═════ GIVEN INFORMATION ═════

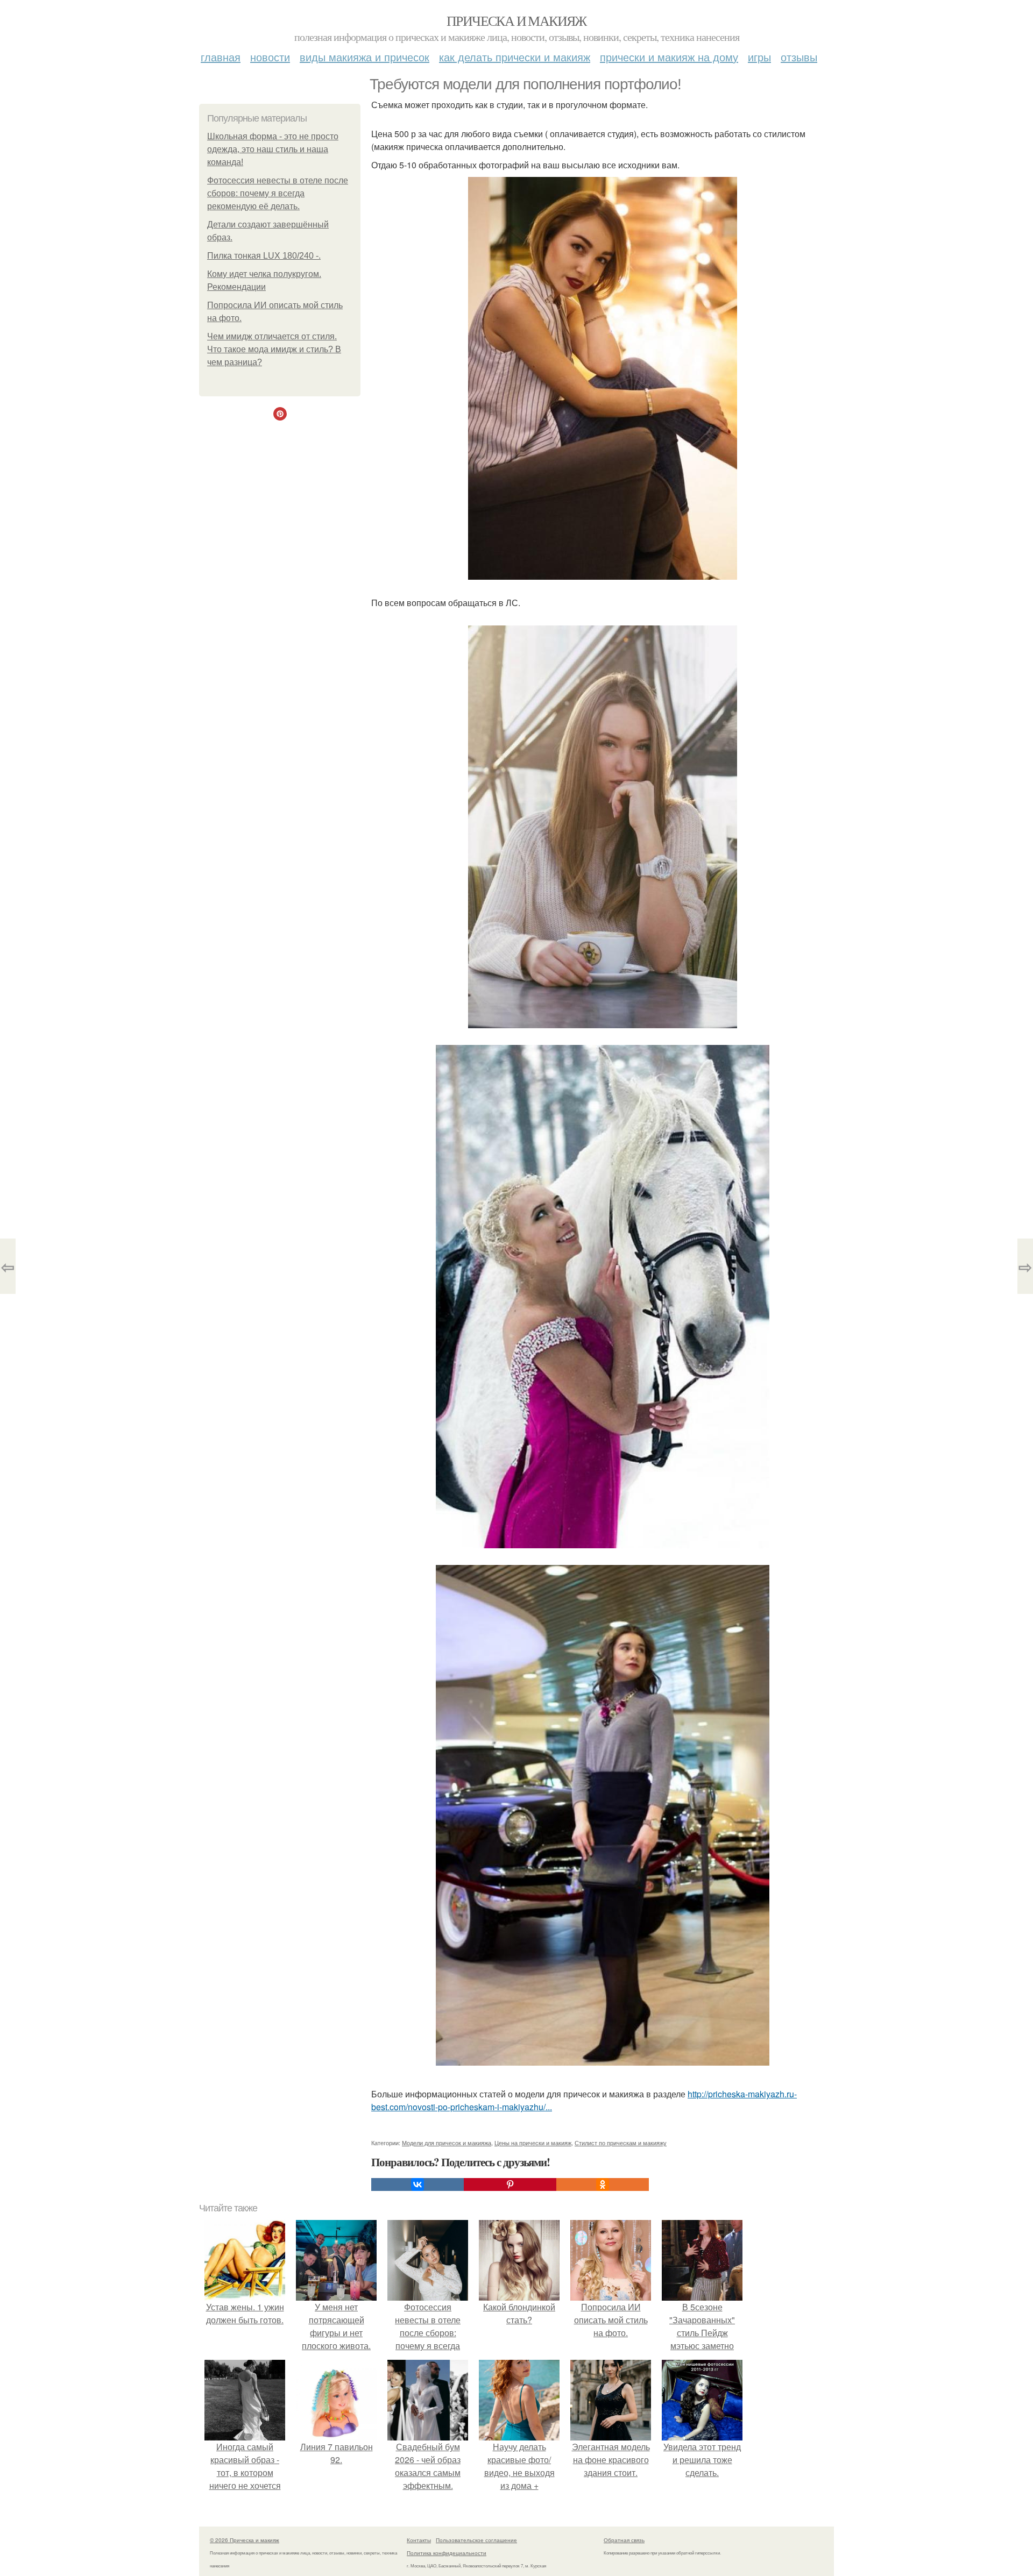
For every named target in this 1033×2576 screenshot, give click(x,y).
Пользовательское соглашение (476, 2540)
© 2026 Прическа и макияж (244, 2540)
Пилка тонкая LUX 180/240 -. (264, 255)
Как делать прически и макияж (514, 57)
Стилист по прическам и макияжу (621, 2142)
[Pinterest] (510, 2184)
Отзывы (799, 57)
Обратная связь (624, 2540)
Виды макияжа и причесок (364, 57)
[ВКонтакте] (417, 2184)
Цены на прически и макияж (532, 2142)
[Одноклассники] (602, 2184)
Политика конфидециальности (446, 2553)
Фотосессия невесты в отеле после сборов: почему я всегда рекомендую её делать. (277, 193)
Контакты (419, 2540)
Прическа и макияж (516, 20)
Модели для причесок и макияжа (446, 2142)
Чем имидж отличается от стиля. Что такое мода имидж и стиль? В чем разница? (274, 349)
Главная (220, 57)
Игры (759, 57)
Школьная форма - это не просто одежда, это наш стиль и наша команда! (272, 149)
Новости (270, 57)
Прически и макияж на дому (669, 57)
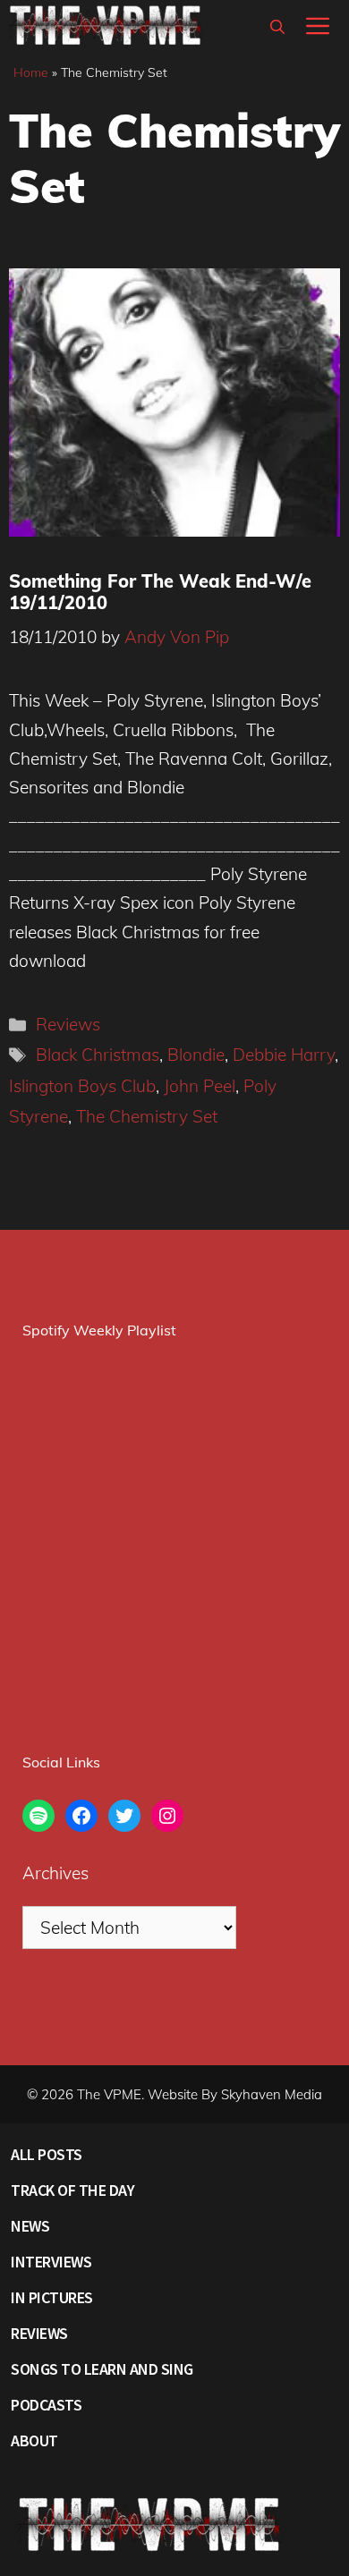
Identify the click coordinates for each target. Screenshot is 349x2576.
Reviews (68, 1024)
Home (30, 72)
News (30, 2226)
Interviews (51, 2261)
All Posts (46, 2154)
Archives (55, 1873)
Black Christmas (97, 1054)
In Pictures (52, 2297)
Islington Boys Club (82, 1086)
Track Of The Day (72, 2190)
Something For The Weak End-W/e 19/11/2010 (160, 592)
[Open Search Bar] (277, 27)
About (34, 2440)
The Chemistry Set (146, 1116)
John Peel (199, 1086)
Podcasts (46, 2404)
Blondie (196, 1054)
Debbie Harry (284, 1054)
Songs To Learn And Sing (102, 2369)
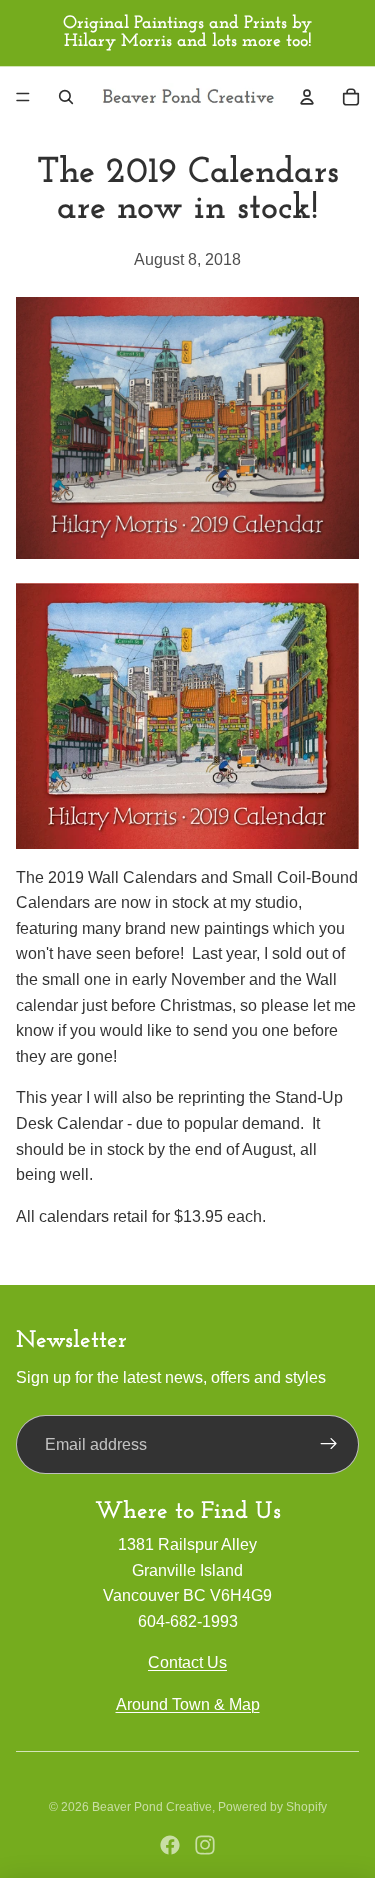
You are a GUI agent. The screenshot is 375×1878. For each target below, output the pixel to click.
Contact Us (187, 1662)
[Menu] (23, 97)
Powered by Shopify (272, 1807)
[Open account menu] (307, 97)
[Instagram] (205, 1845)
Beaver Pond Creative (152, 1807)
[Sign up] (329, 1445)
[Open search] (66, 97)
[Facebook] (170, 1845)
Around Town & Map (188, 1704)
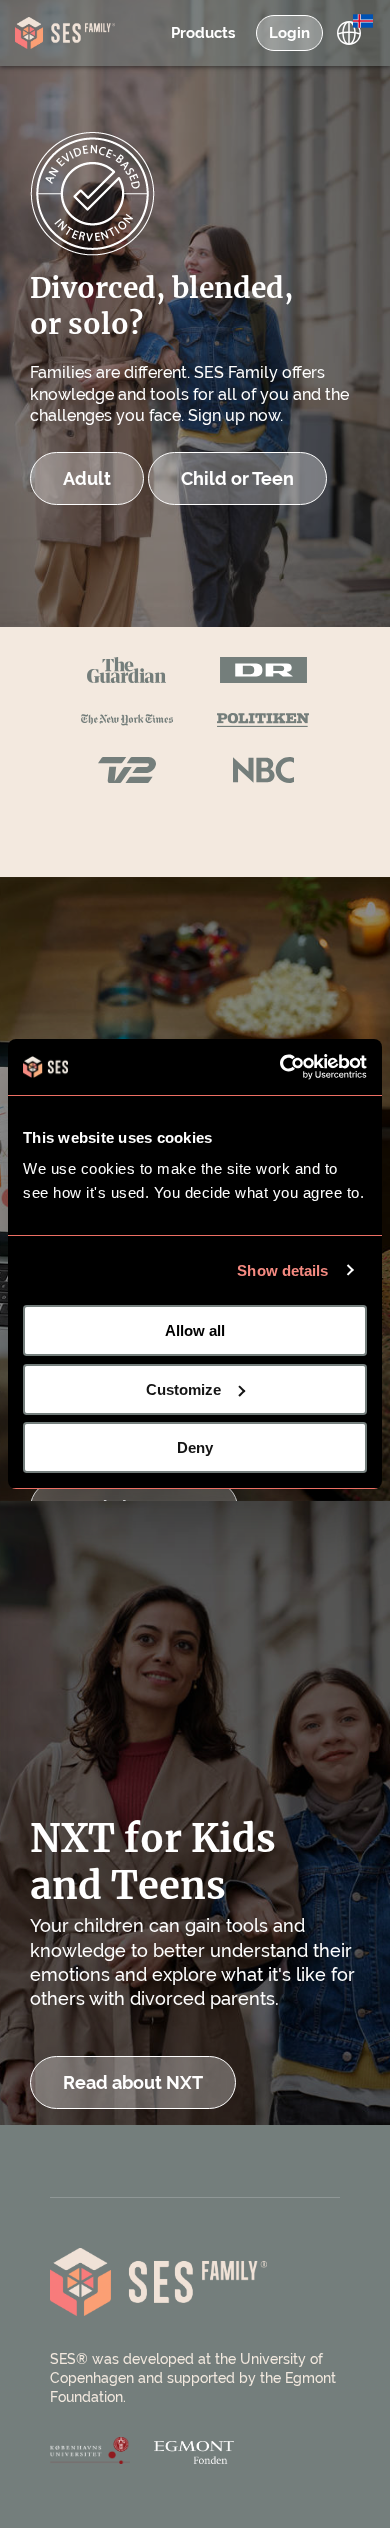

═════

YOUR INSTRUCTIONS
In the listing above, find the line with "Debbie Harry (284, 1054)" and the line with "[Facebook] (170, 1845)". Set down both and every line between them, minus the pictures.

ANSWER FOR THIS EXERCISE
Debbie Harry (284, 1054)
Songs To Learn And Sing (102, 2369)
You are a GUI agent. The screenshot is 375×1878. For each target below, output the pixel to click.
Contact Us (187, 1662)
[Menu] (23, 97)
Powered by Shopify (272, 1807)
[Open account menu] (307, 97)
[Instagram] (205, 1845)
Beaver Pond Creative (152, 1807)
[Sign up] (329, 1445)
[Open search] (66, 97)
[Facebook] (170, 1845)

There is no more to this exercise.